• _What you need to do_: Write each entry out again exactly as it was given.

• _Data for this task_:

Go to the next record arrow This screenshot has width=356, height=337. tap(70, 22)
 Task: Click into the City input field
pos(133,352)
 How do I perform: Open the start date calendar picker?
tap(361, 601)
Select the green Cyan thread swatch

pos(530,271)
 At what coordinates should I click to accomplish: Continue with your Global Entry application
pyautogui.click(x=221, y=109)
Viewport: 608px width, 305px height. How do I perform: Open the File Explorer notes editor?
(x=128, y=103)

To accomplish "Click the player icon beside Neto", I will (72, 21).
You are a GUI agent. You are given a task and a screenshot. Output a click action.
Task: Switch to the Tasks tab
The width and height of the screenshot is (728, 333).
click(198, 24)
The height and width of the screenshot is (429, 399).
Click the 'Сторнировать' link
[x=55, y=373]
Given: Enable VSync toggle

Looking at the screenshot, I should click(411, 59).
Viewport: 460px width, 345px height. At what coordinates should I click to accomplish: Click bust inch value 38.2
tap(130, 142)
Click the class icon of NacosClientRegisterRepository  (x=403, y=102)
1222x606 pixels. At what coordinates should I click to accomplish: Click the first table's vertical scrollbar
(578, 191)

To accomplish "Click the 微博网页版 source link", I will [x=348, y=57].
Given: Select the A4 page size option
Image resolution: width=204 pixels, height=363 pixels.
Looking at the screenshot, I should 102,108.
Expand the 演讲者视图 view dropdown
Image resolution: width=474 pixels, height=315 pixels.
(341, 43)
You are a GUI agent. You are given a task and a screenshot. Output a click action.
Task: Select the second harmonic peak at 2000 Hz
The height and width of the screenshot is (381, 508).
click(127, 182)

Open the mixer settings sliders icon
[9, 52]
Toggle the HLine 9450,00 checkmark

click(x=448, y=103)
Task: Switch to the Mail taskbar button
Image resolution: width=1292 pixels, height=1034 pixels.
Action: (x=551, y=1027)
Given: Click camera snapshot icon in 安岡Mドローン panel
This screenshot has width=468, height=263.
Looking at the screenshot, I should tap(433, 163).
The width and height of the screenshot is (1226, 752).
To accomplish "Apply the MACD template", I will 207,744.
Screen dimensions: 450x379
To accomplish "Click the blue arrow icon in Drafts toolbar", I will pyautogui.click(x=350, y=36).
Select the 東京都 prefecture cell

• _Task output_:
Go to the next record arrow This screenshot has width=356, height=337. tap(70, 22)
 Task: Click into the City input field
pos(133,352)
 How do I perform: Open the start date calendar picker?
tap(361, 601)
Select the green Cyan thread swatch

pos(530,271)
 At what coordinates should I click to accomplish: Continue with your Global Entry application
pyautogui.click(x=221, y=109)
Viewport: 608px width, 305px height. How do I perform: Open the File Explorer notes editor?
(x=128, y=103)

To accomplish "Click the player icon beside Neto", I will (72, 21).
You are a GUI agent. You are given a task and a screenshot. Output a click action.
Task: Switch to the Tasks tab
The width and height of the screenshot is (728, 333).
click(198, 24)
The height and width of the screenshot is (429, 399).
Click the 'Сторнировать' link
[x=55, y=373]
Given: Enable VSync toggle

Looking at the screenshot, I should click(411, 59).
Viewport: 460px width, 345px height. At what coordinates should I click to accomplish: Click bust inch value 38.2
tap(130, 142)
Click the class icon of NacosClientRegisterRepository  (x=403, y=102)
1222x606 pixels. At what coordinates should I click to accomplish: Click the first table's vertical scrollbar
(578, 191)

To accomplish "Click the 微博网页版 source link", I will [x=348, y=57].
Given: Select the A4 page size option
Image resolution: width=204 pixels, height=363 pixels.
Looking at the screenshot, I should 102,108.
Expand the 演讲者视图 view dropdown
Image resolution: width=474 pixels, height=315 pixels.
(341, 43)
You are a GUI agent. You are given a task and a screenshot. Output a click action.
Task: Select the second harmonic peak at 2000 Hz
The height and width of the screenshot is (381, 508).
click(127, 182)

Open the mixer settings sliders icon
[9, 52]
Toggle the HLine 9450,00 checkmark

click(x=448, y=103)
Task: Switch to the Mail taskbar button
Image resolution: width=1292 pixels, height=1034 pixels.
Action: (x=551, y=1027)
Given: Click camera snapshot icon in 安岡Mドローン panel
This screenshot has width=468, height=263.
Looking at the screenshot, I should tap(433, 163).
The width and height of the screenshot is (1226, 752).
To accomplish "Apply the MACD template", I will 207,744.
Screen dimensions: 450x379
To accomplish "Click the blue arrow icon in Drafts toolbar", I will pyautogui.click(x=350, y=36).
Select the 東京都 prefecture cell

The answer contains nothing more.